表3 4组大鼠脊髓背角炎性因子表达水平比较 n=4,pg/g,

2.4 4组大鼠脊髓背角中TLR4、p-NF-κB和TRPA1蛋白表达比较 与C组比较,在I组和R+I组中TLR4、p-NF-κB和TRPA1蛋白表达水平显著增加(P<0.05),而R+D+I组中三种蛋白的表达水平显著降低(P<0.05)。与I组比较, 在R+I组中TLR4、p-NF-κB和TRPA1蛋白表达水平显著增加,差异有统计学意义(P<0.01),而R+D+I组中三种蛋白的表达水平显著降低(P<0.01)。另外,与R+I组比较,R+D+I组, TLR4、p-NF-κB和TRPA1蛋白表达水平显著降低,差异有统计学意义(P<0.01)。见表4,图1。

图1 4组大鼠脊髓背角蛋白相对表达量比较

表4 4组大鼠脊髓背角TLR4、p-NF-κB和TRPA1蛋白相对表达量比较 n=6,

2.5 4组大鼠脊髓背角TLR4、p-NF-κB和TRPA1 mRNA比较 随后,我们利用qRT-PCR检测各组大鼠脊髓背角TLR4、p-NF-κB和TRPA1 mRNA表达水平。结果显示,与C组相比,I组和R+I组中TLR4、p-NF-κB和TRPA1mRNA表达水平显著增加(P<0.01),而R+D+I组中三种mRNA的表达水平显著降低 (P<0.01)。与I组相比, R+I组中TLR4、p-NF-κB和TRPA1mRNA的表达水平增多,差异有统计学意义(P<0.01);R+D+I组中TLR4、p-NF-κB和TRPA1mRNA表达水平减少(P<0.01)。另外,与R+I组相比,经地佐辛处理后,TLR4、p-NF-κB和TRPA1mRNA表达水平显著降低,差异有统计学意义(P<0.01)。见表5。
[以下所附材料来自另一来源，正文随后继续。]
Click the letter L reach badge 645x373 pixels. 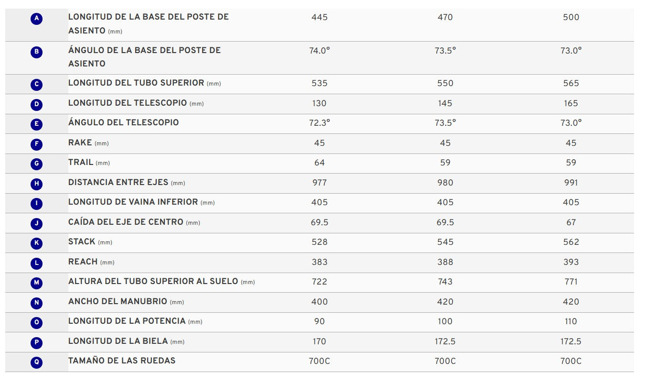[x=37, y=263]
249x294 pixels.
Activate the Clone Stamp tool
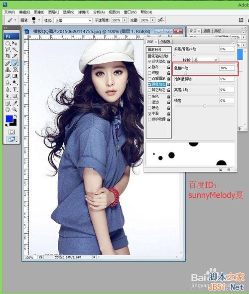pyautogui.click(x=7, y=70)
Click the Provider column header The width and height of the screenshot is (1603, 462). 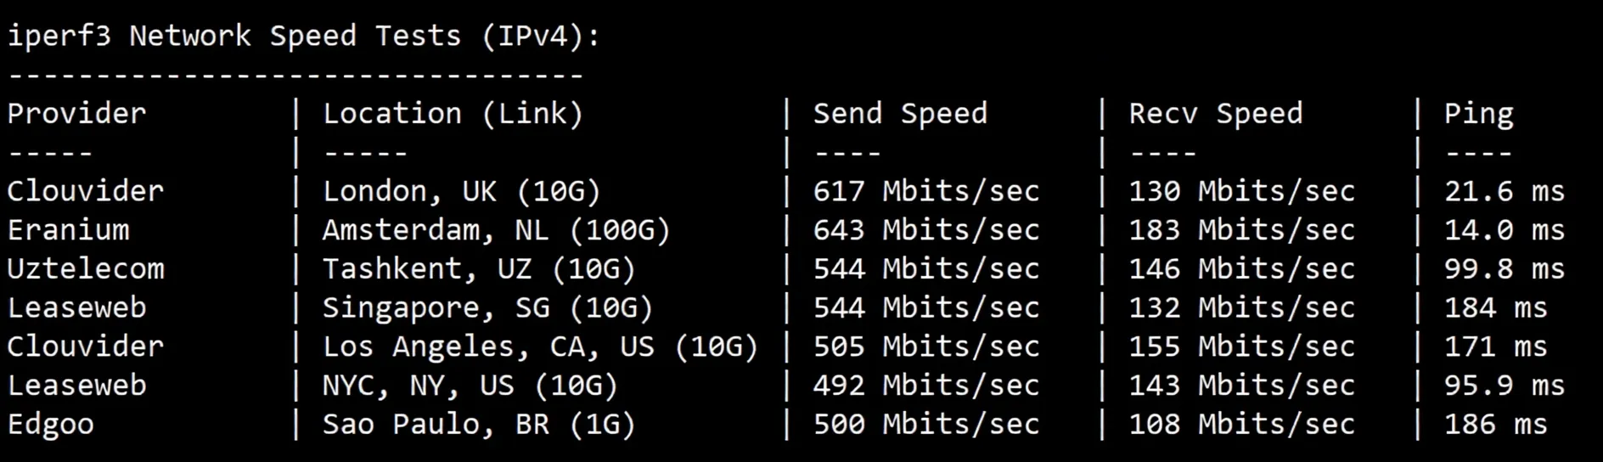point(76,114)
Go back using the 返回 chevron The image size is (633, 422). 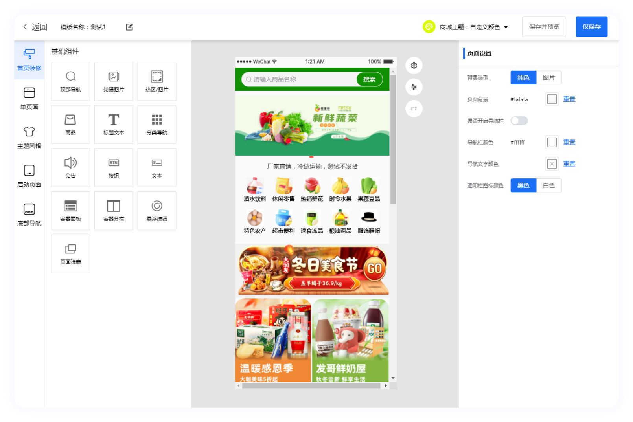tap(26, 27)
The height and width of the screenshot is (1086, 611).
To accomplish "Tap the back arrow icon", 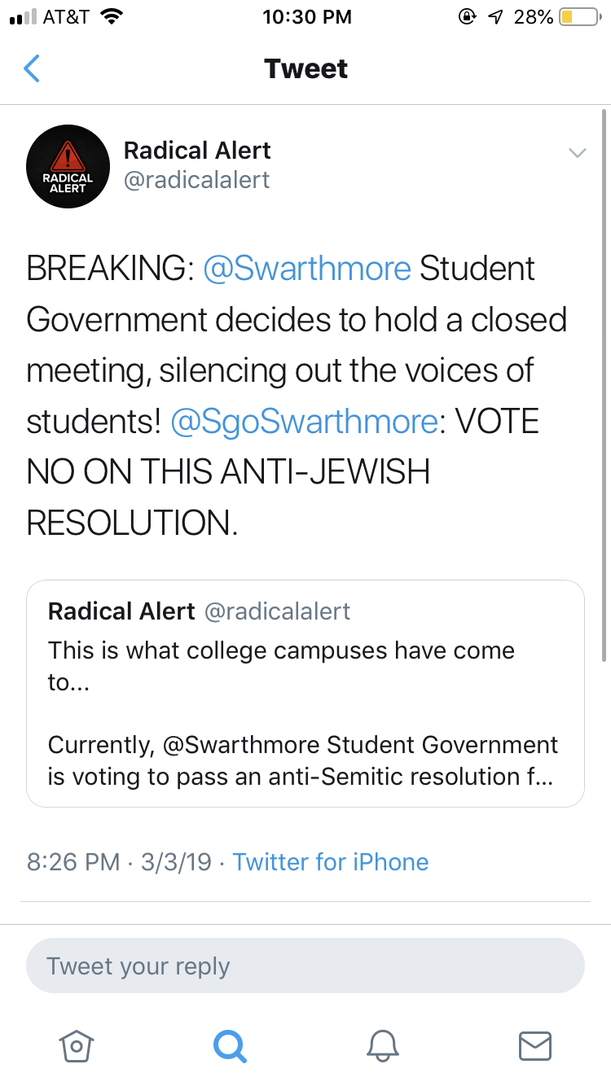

表5 4组大鼠脊髓背角TLR4、p-NF-κB和TRPA1 mRNA相对表达量比较 n=4,

3 讨论

本研究数据显示,TLR4/NF-κB通路和TRPA1分子在RIH大鼠的脊髓背角中异常激活。另外,在RIH大鼠模型中脊髓背角炎症加剧。然而,经地佐辛处理后,RIH大鼠的PWT和PWL显著增加,痛觉敏感降低,脊髓背角TLR4/NF-κB通路及TRPA1的表达下调,炎性水平降低。总之,本研究发现表明,地佐辛能够通过抑制TLR4/NF-κB通路的过度激活,降下调TRPA1蛋白和mRNA活性,以及减少脊髓背角炎症发挥着减轻大鼠术后痛觉过敏的镇痛抗炎作用。

本研究通过检测PWT和PWL分别评价大鼠的机械痛觉超敏和热痛觉过敏,发现大鼠术后PWT和PWL均明显下降,这标志着RIH大鼠模型的成功建立。在基础研究方面,此前有研究报告称,地佐辛能够提高炎症性疼痛大鼠的PWT和PWL,从而对完全弗氏佐剂诱导的大鼠炎性疼痛产生镇痛作用[11]。与该研究类似,本研究通过评估RHI大鼠的PWT和PWL证实了地佐辛对RIH大鼠机械痛觉超敏和热痛觉过敏的促进作用,进一步佐证了地佐辛对大鼠术后痛觉过敏具有缓解作用,并且该结论与Zhou等[12]研究结果一致。然而,导致上述变化的分子机制需要进一步研究。脊髓背角是伤害性信息整合和传递的中枢,同时也是病理性疼痛过程中的主要组织损伤部位[13]。因此,本研究进一步探索了瑞芬太尼输注后脊髓疼痛传导的具体分子机制。Zhu等[14]研究证实,地佐辛可以保护人髓核细胞免受IL-1β诱导的炎症、氧化应激和细胞凋亡,能够有效降低神经性疼痛大鼠的炎性细胞因子IL-6和TNF-α的表达。因此,在当前的研究中,本研究收集大鼠脊髓背角L4～ L6段,以检测TNF-α、IL-1β和IL-10等炎性细胞因子的表达水平。研究发现,与C组比较,瑞芬太尼输注能够显著增加I组大鼠促炎细胞因子TNF-α、IL-1β蛋白表达,同时抑制抗炎细胞因子IL-10的蛋白表达。而地佐辛预处理逆转了这些因子的变化趋势。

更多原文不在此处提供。